■ EXERCISE GOAL ■
Select every line below containing the word "post".

Stored data entries

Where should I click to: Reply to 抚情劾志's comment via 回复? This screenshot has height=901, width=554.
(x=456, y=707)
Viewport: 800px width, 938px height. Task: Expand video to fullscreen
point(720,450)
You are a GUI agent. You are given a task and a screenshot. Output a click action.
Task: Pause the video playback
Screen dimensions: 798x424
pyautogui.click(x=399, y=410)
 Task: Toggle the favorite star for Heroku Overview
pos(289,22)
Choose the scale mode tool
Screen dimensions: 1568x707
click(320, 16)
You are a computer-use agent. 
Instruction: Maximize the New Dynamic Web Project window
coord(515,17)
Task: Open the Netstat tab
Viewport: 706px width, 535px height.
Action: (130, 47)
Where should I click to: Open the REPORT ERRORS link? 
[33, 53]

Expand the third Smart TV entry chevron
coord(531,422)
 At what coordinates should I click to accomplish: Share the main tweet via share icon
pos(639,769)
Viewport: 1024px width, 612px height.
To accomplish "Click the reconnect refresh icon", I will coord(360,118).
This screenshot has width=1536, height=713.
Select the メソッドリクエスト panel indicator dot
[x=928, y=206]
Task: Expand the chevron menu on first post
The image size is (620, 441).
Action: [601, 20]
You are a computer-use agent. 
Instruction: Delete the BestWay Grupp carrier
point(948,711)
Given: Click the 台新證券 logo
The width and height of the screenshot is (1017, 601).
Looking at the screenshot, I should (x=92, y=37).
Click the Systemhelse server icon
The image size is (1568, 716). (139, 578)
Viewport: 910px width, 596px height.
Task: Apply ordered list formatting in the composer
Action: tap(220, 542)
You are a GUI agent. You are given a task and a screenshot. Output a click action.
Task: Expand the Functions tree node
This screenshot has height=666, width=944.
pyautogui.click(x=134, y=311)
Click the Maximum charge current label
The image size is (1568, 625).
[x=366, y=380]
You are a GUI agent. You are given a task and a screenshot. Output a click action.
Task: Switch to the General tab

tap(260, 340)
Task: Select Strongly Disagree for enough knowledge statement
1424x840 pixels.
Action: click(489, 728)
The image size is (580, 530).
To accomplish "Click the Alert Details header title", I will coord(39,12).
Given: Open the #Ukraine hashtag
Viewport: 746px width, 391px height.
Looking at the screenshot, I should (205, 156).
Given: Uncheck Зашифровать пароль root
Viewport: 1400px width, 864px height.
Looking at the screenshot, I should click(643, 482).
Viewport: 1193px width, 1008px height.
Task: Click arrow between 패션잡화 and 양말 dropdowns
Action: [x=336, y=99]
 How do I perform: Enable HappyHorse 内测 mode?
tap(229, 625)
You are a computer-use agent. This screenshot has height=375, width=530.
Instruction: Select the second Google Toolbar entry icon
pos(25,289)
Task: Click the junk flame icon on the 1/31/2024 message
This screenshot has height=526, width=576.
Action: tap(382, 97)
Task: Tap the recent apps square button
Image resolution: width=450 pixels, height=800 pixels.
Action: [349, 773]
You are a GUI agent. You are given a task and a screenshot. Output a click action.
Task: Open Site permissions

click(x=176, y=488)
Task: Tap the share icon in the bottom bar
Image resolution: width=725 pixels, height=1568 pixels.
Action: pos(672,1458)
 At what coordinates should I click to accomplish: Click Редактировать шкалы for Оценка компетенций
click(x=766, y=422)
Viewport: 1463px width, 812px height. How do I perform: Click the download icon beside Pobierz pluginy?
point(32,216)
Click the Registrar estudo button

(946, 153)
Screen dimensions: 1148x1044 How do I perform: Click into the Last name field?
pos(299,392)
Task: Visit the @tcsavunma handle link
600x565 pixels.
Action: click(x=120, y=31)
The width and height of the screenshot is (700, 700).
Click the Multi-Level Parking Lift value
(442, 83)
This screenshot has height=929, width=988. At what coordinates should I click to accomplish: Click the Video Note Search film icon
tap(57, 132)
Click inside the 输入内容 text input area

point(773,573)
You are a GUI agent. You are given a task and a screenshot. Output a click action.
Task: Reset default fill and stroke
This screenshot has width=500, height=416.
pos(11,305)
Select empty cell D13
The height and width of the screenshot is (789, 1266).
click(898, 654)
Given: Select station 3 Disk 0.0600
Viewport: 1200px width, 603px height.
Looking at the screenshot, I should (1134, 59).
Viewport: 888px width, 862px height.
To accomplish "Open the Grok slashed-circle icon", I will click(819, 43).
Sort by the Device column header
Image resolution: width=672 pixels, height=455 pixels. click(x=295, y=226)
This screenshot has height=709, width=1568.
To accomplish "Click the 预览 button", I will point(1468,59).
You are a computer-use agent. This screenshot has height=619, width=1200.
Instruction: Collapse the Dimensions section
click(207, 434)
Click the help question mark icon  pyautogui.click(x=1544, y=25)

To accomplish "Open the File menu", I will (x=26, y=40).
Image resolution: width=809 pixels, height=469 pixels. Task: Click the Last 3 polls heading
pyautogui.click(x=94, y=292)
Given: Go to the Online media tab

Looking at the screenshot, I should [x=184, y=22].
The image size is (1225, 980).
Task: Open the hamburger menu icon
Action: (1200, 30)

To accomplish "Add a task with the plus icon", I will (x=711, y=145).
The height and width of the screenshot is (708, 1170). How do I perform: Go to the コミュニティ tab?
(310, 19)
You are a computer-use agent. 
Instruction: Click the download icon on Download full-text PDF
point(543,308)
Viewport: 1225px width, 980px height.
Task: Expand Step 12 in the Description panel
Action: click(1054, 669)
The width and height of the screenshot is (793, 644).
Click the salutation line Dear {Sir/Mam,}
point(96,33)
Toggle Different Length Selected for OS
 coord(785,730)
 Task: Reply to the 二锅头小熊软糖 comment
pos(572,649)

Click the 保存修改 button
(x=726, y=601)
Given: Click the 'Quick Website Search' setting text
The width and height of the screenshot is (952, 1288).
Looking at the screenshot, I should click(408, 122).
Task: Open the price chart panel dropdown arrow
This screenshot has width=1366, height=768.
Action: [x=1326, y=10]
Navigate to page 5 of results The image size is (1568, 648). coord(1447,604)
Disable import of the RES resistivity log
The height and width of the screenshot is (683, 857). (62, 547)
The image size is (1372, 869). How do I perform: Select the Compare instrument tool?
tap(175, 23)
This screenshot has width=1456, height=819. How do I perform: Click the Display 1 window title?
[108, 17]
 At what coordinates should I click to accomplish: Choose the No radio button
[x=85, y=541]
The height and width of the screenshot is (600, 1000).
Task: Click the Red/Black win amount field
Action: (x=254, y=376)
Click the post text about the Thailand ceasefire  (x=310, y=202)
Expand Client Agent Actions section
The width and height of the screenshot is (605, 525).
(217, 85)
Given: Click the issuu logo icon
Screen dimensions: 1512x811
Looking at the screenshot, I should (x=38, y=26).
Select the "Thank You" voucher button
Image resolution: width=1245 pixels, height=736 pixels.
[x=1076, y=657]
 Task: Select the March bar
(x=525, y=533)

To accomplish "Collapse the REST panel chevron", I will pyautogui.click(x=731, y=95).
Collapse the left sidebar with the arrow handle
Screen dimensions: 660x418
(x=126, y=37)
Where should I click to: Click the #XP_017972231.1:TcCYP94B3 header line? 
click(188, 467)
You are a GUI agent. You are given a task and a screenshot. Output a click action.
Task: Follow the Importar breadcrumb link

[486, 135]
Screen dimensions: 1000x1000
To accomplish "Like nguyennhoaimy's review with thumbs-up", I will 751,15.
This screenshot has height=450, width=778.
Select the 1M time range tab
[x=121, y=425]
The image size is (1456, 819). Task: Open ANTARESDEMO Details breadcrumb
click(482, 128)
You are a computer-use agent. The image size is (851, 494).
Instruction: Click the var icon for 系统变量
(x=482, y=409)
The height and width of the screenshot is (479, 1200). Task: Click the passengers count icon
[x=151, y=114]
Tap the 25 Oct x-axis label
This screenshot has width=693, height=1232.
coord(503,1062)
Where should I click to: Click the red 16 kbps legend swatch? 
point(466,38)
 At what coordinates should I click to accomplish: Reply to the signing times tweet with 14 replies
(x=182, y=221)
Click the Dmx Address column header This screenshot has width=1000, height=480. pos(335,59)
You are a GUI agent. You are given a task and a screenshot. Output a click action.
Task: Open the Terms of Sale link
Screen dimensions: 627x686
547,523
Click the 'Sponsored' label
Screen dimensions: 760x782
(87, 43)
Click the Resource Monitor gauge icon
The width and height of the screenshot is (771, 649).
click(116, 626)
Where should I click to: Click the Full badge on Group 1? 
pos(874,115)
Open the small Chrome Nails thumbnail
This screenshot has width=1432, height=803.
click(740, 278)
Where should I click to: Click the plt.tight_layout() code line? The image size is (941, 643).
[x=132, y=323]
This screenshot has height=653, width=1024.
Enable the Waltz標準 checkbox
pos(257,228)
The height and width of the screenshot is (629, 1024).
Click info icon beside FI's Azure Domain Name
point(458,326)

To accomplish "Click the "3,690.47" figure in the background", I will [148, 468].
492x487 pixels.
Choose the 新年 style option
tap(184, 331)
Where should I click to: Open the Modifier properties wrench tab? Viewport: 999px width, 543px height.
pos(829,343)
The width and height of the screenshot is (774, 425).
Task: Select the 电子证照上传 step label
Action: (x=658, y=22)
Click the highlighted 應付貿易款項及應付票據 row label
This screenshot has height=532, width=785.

■ REPLY TO THE EXERCISE ■
Task: Expand the chevron menu on first post
Click the post text about the Thailand ceasefire  (x=310, y=202)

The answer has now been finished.